Drabinsky and Gottlieb’s spokesman denies his clients kept two sets of books and said they have been left “boxing at shadows” in a climate that they view as “rather Kafkaesque.” Such melodrama is the last thing Livent’s shareholders and employees want to hear. But like the rest of the audience, they must wait until the key players decide to come out from the wings.
With TOM FENNELL and JOHN SCHOFIELD in Toronto
THE SKEPTIC WAS GAGGED
Nobody knows exactly what Garth Drabinsky and Myron Gottlieb are supposed to have done that was serious enough to prompt Livent Inc.’s board of directors to suspend them. As soon as news broke that the company’s new management had launched an internal investigation of the founders’ accounting practices, however, one thing was certain: a lot of people in the investment business immediately wondered what this might mean for Alex Winch.

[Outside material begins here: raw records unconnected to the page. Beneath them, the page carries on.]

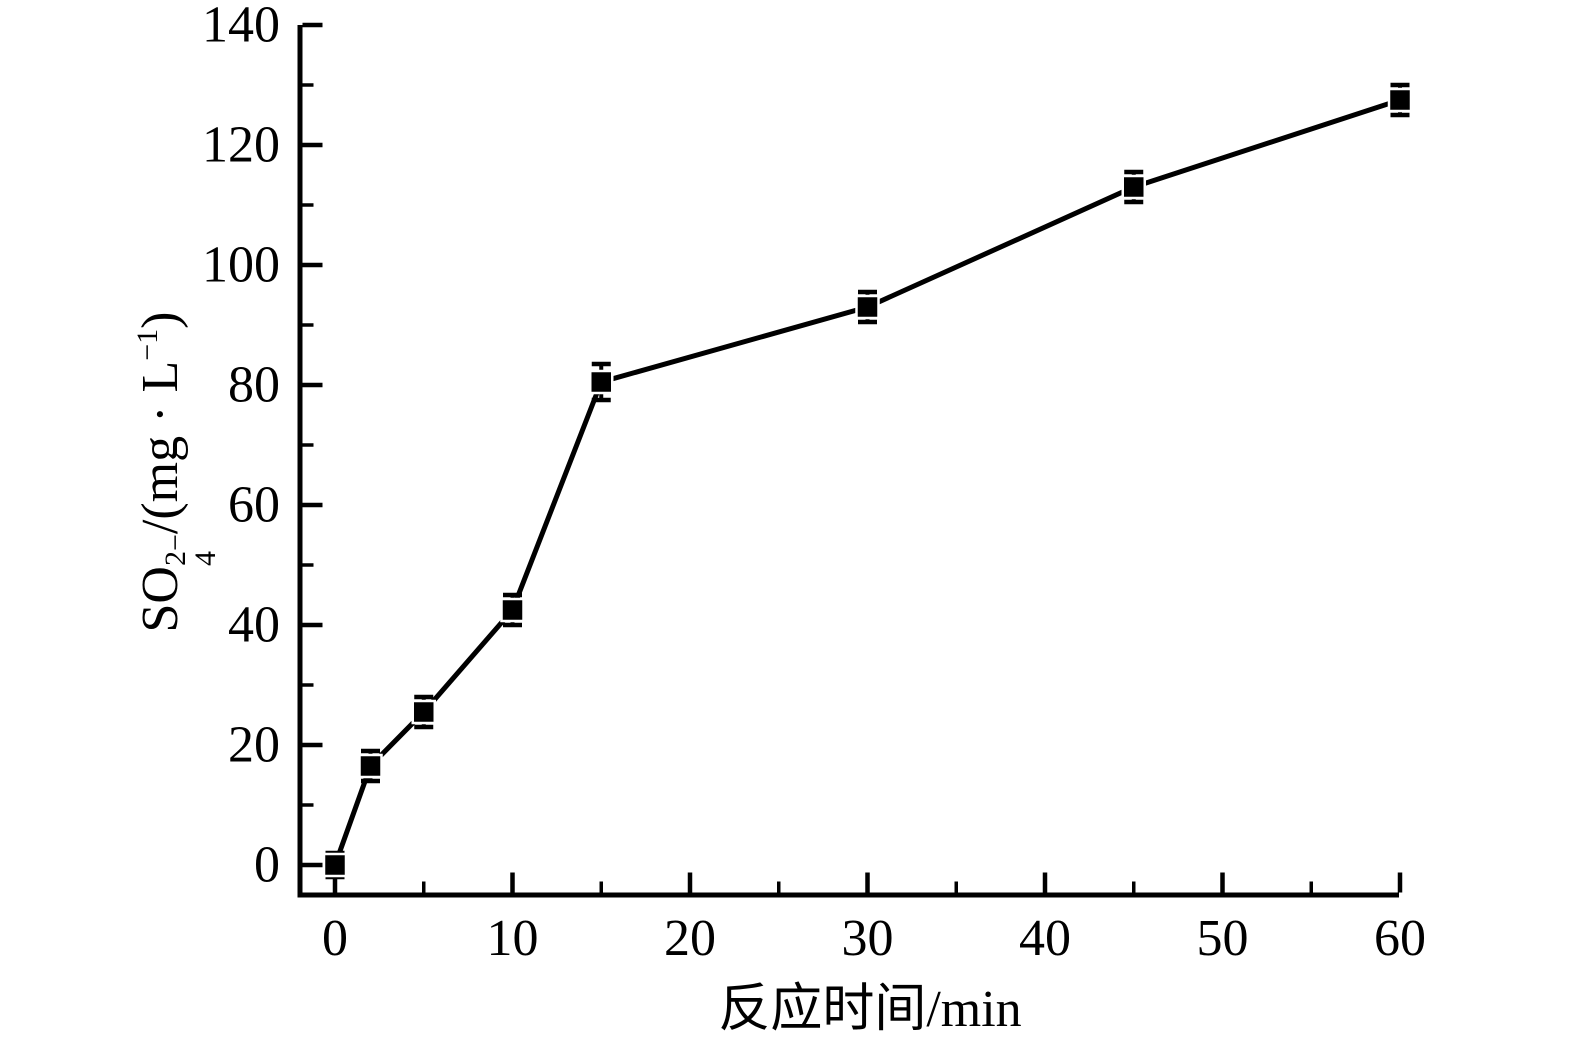 The width and height of the screenshot is (1573, 1056). I want to click on x-tick-label: 10, so click(513, 938).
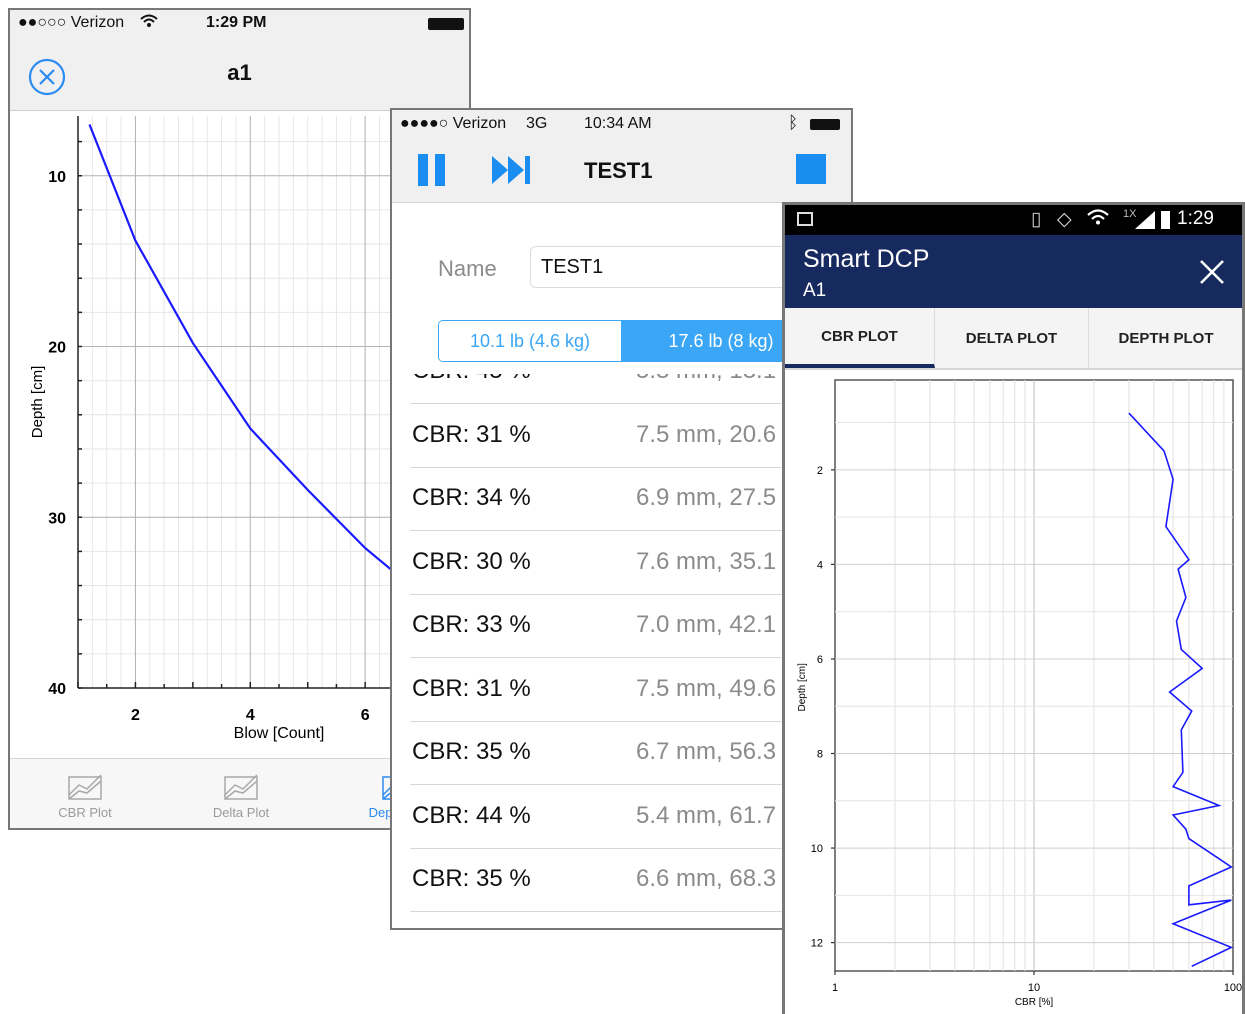 The height and width of the screenshot is (1014, 1245). Describe the element at coordinates (72, 22) in the screenshot. I see `carrier-label: ●●○○○ Verizon` at that location.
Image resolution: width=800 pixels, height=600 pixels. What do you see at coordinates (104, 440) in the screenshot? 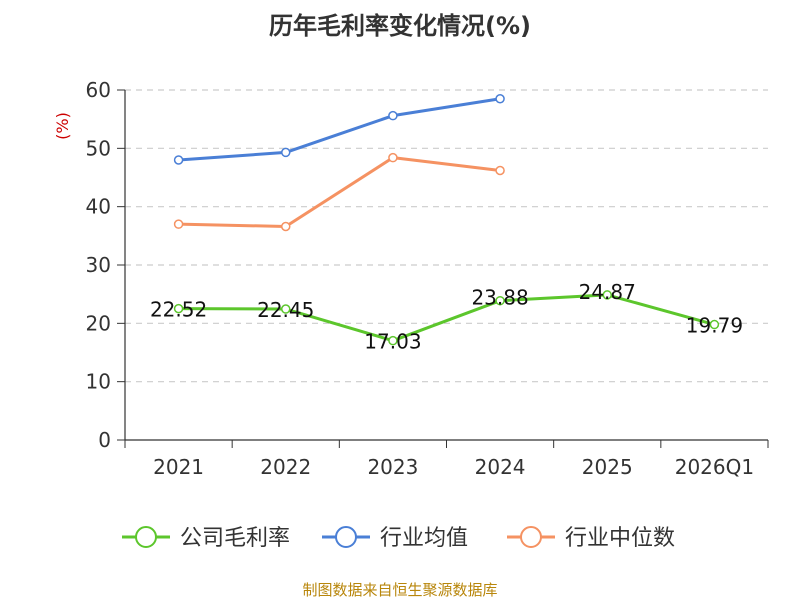
I see `y-tick-label: 0` at bounding box center [104, 440].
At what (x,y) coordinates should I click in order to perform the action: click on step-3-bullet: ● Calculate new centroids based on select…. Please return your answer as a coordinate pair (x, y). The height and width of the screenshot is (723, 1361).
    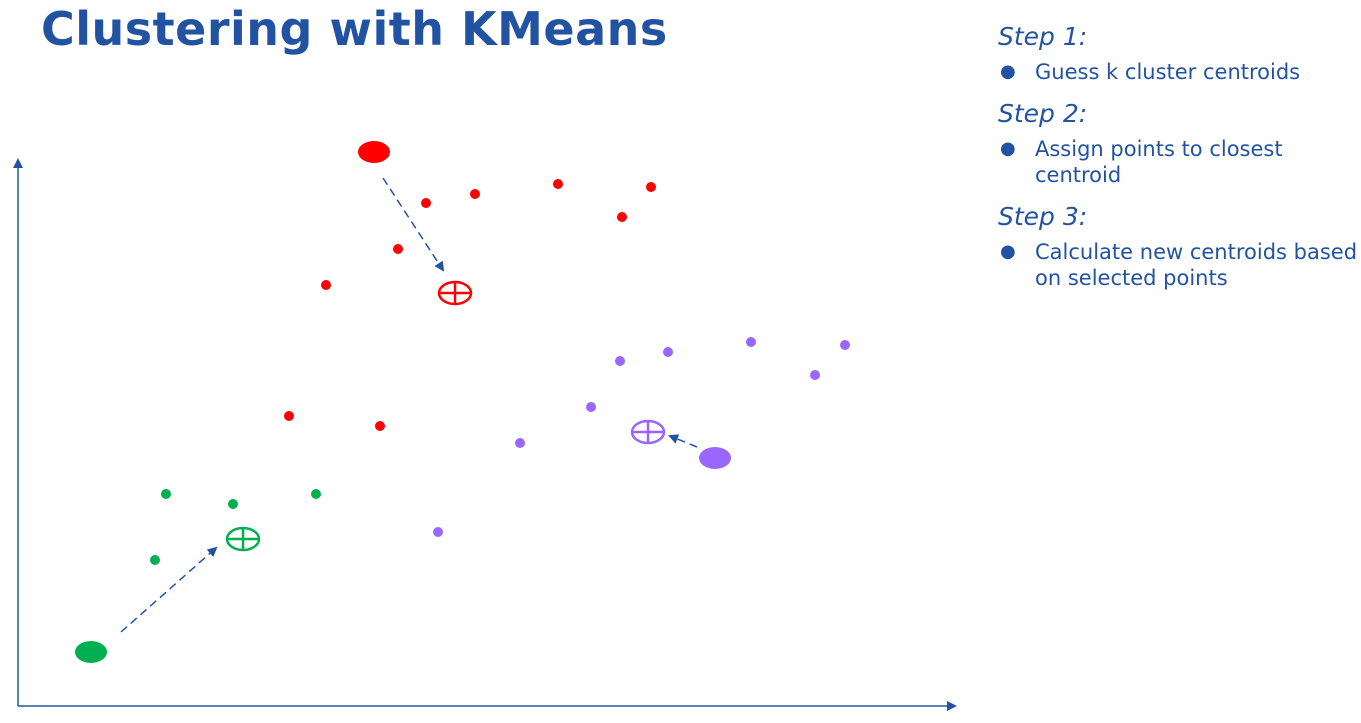
    Looking at the image, I should click on (1179, 265).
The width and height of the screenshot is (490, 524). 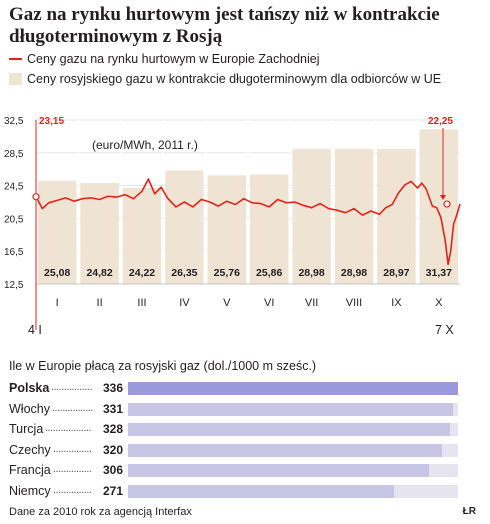 I want to click on source-note: Dane za 2010 rok za agencją Interfax, so click(x=100, y=512).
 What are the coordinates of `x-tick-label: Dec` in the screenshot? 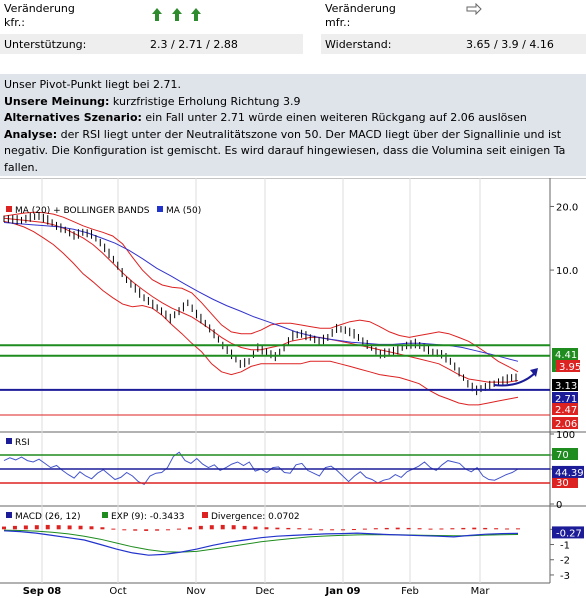 It's located at (264, 592).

Winch, 34, is a Toronto investment analyst who made his reputation—and a lot of money for his clients in the late 1980s—taking apart Drabinsky and Gottlieb’s financial statements. For the past two years, he has been under a gag order that prevents him from publishing research or even talking about Livent. The reason? A1995 letter to Forbes magazine about Livent in which Winch said the company’s accounting was not as conservative as management said. He pointed out that the company was consuming more cash than it generated (a fact Drabinsky himself acknowledged to Maclean’s in April). He also concluded, based on an analysis of Livent’s public documents, that the company was using sophisticated accounting techniques to postpone the day of reckoning when it would be forced to sub-
tract the cost of some of its musical extravaganzas from profits.
Livent—which, by 1996 and 1997, was routinely refusing to provide corporate information to investment analysts who questioned its accounting—promptly sued Winch for $10 million. Winch still cannot discuss the case, but court documents show he defended the suit for almost a year—arguing with the company over issues that look remarkably similar to the accounting matters that current Livent managers are investigating now.
Investment sources familiar with Winch’s situation say he settled out of court when it became evident he could not match Iivenfs ability to pay ongoing legal bills. He spent $55,000 to publish apologies in Forbes, The Globe and Mail and The Wall Street Journal. In the apologies, Winch said he was mistaken, and that “Livent’s accounting policies should be properly described as conservative.” Spokesmen for Livent said last week that senior managers are now too busy trying to untangle the company’s past accounting practices to address the question of what, if anything, should be done about Winch’s case. They might want to reconsider. With his track record, Winch might be able to help.